A Bridge Too Far to Be Real
John Erick Dowdle tries his best to create a feeling of realism in this film. He starts by making sure that he only uses mostly unknown actors. This is common technique in these films. He even offers a eulogy to the victims just prior to rolling the end credits. Amazingly, some people believe the hype of this movie being a true story. It’s as if a serial killer of this magnitude could ever escape his own sensationalism. Director John Erick Dowdle claims that he modeled many of the murders off of real crimes. Ultimately, Dowdle betrays his films fictional roots. The interviews with police officers and other professionals remain unconvincing.
The Art of Pornography
Dowdle successfully portrays many extremely harrowing scenes. I found several of the the found footage scenes are extremely difficult to digest. Furthermore, these scenes are very difficult to process emotionally. The film begins with a video recording of an eight year old girl in her front the yard. The killer mercilessly assaults her with a blunt object before raping and killing the girl. Watching the parents break down for the camera is too much to handle. While I can understand the effect that Dowdle was reaching for, I feel empty while watching it. It hit far too close to home to be enjoyable. It felt like pornography of the most perverse order.
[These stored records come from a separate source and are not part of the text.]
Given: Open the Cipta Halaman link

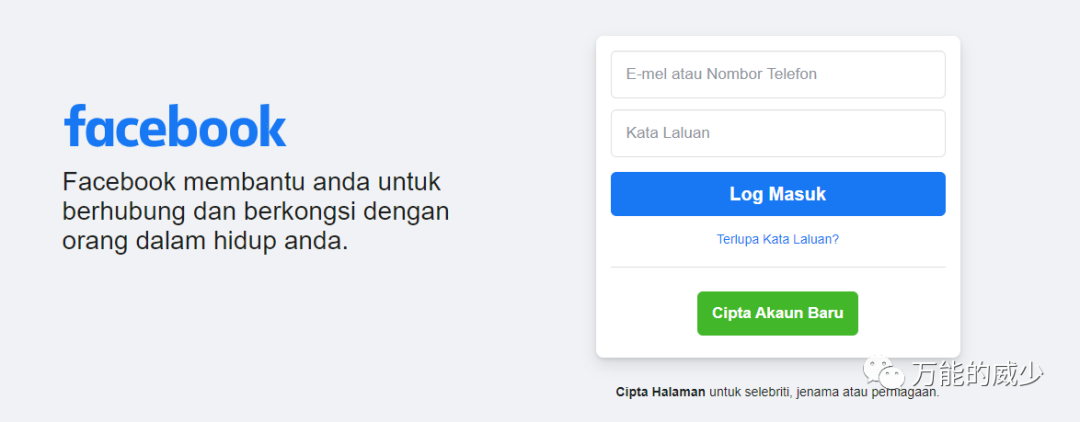Looking at the screenshot, I should pos(660,392).
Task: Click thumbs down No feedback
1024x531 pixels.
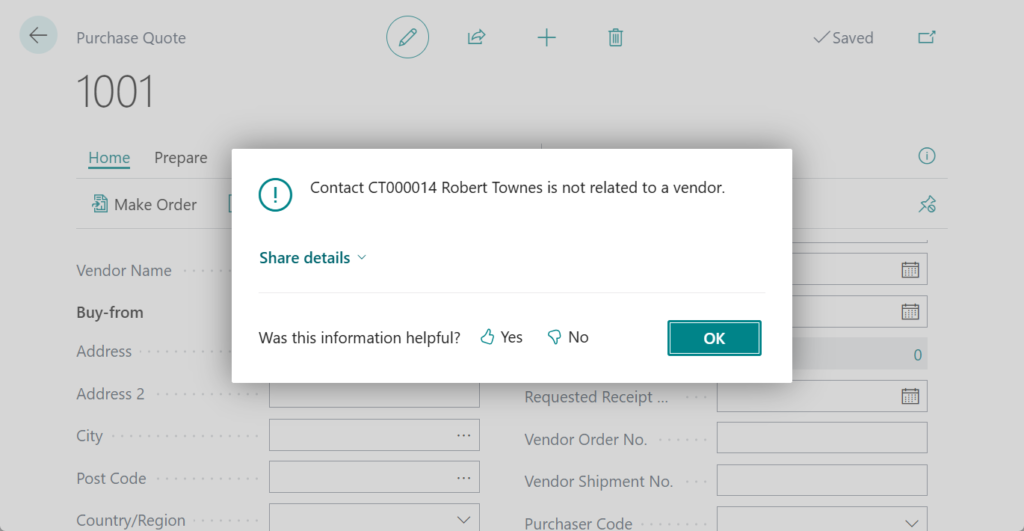Action: 567,338
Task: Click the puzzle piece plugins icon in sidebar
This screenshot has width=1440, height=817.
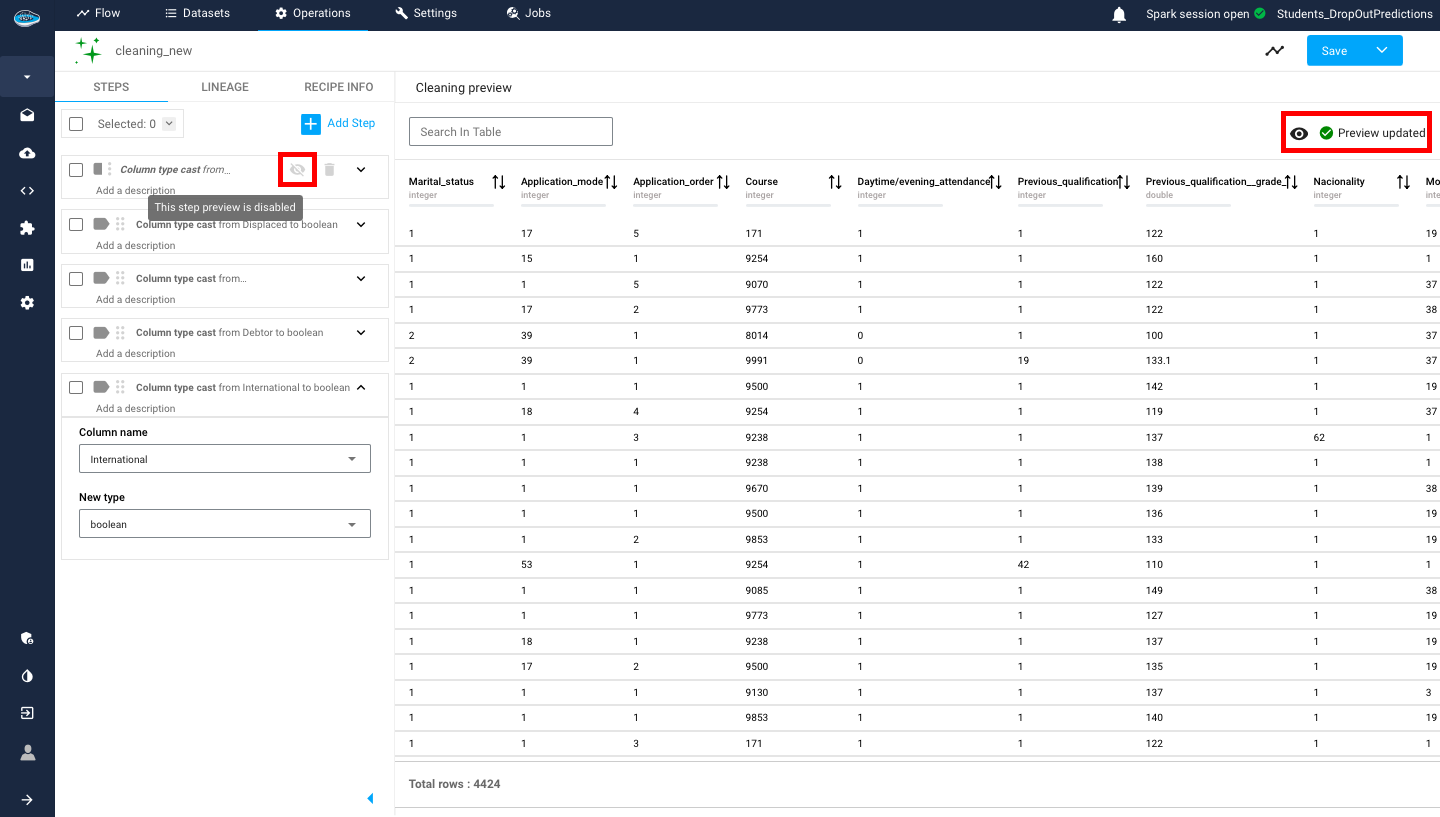Action: tap(27, 228)
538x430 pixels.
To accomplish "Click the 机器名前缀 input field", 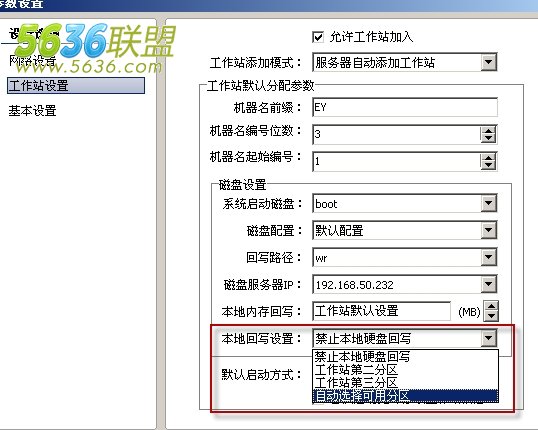I will 405,107.
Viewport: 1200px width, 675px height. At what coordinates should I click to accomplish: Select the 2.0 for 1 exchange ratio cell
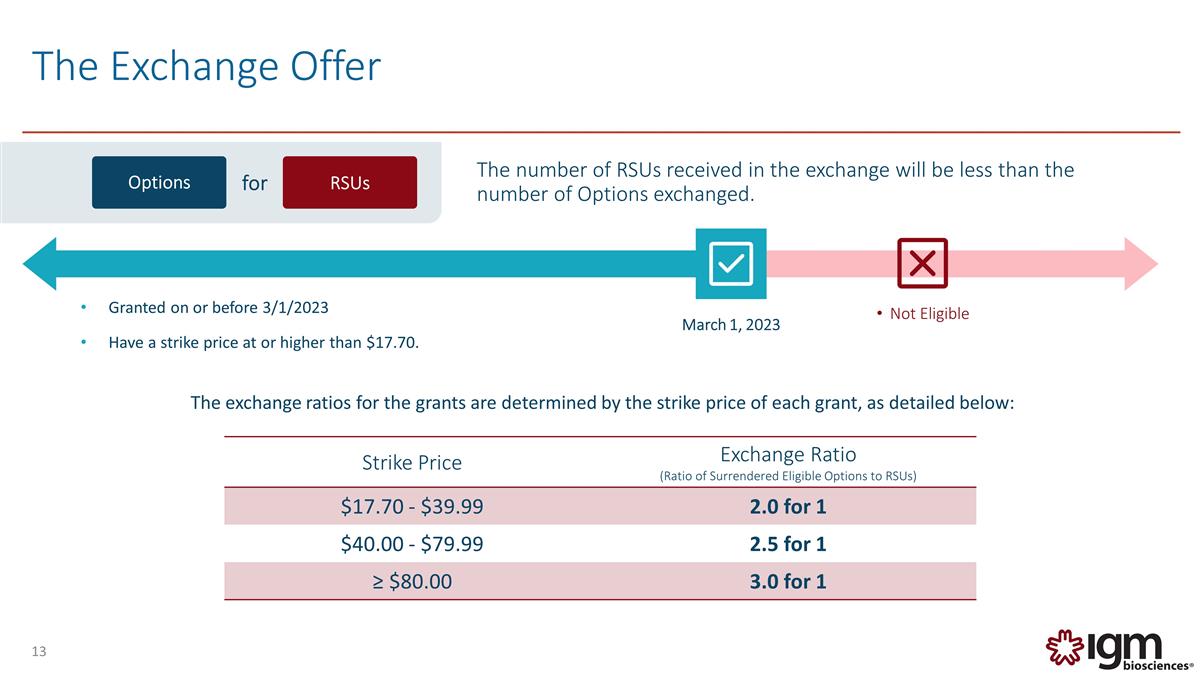pyautogui.click(x=788, y=506)
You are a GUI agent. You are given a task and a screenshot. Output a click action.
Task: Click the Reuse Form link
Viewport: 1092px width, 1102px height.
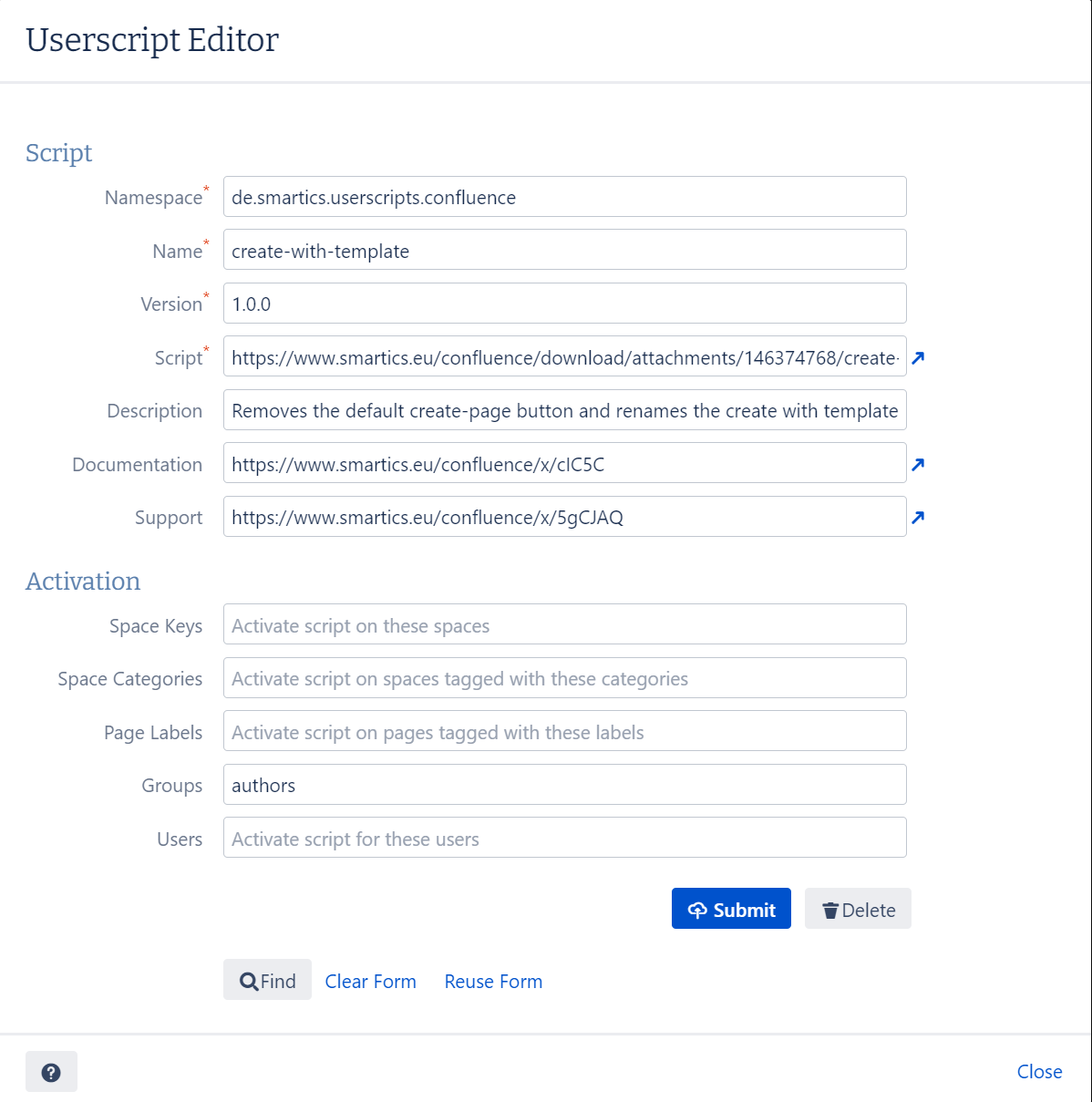click(x=493, y=982)
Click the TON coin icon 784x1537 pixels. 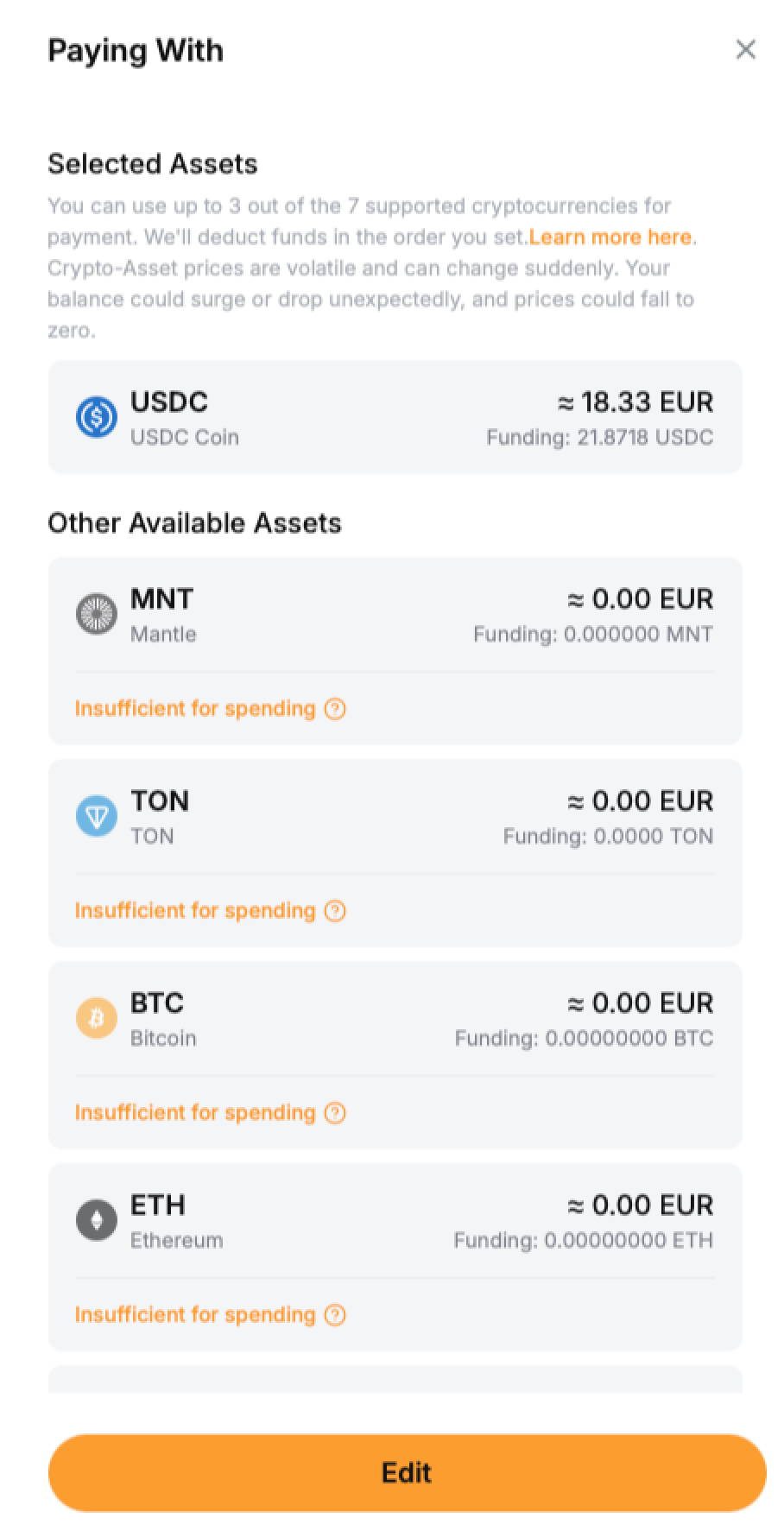pyautogui.click(x=97, y=817)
It really doesn’t stop there. Everything from prenatal infanticide, to rape and dismemberment are covered in great detail. Even worse than the heinous acts is the look of fear on the faces of the women bound, gagged and waiting helplessly for their fate. In one scene, the killer convinces a woman to jump in the back of his police car. As she slowly realizes the situation that she is in her will crumbled. I wondered how many terrified women have suffered a similar revelation in real life. I found the whole thing incredibly disturbing.
Continuing his assault on human emotions, he places his main victim, in front of the camera after her rescue. During the Cheryl Dempsey interview the audience witnesses a broken woman. She suffers everything from PTSD to Stockholm syndrome as she talks about the love that her captor proclaimed for her. She appears gaunt as her cheekbones sink deep into the confines of her skull. Cheryl Dempsey would ultimately take her own life just 2 weeks after being rescued. Again, Dowdle brings a punch to the gut of anyone with a shred of emotional fortitude.
Being fair to the director, The Poughkeepsie Tapes harnesses raw emotional power. It the goal was to create something to tear at the fabric of anyone that has ever loved or cared for someone, Dowdle succeeds. However, success is fleeting, and likely not worth the cost.
The Poughkeepsie Tapes – The Final Verdict
The truth of the matter is that The Poughkeepsie Tapes is a decently constructed movie. It makes extremely good use of the found footage medium. John Erick Dowdle assembles some extremely provocative scenes that abrade the senses and sully the soul. Unfortunately, despite its competence, the film isn’t really enjoyable to watch. That makes it a difficult film to rate. It deserves to be seen, but who would want to see it?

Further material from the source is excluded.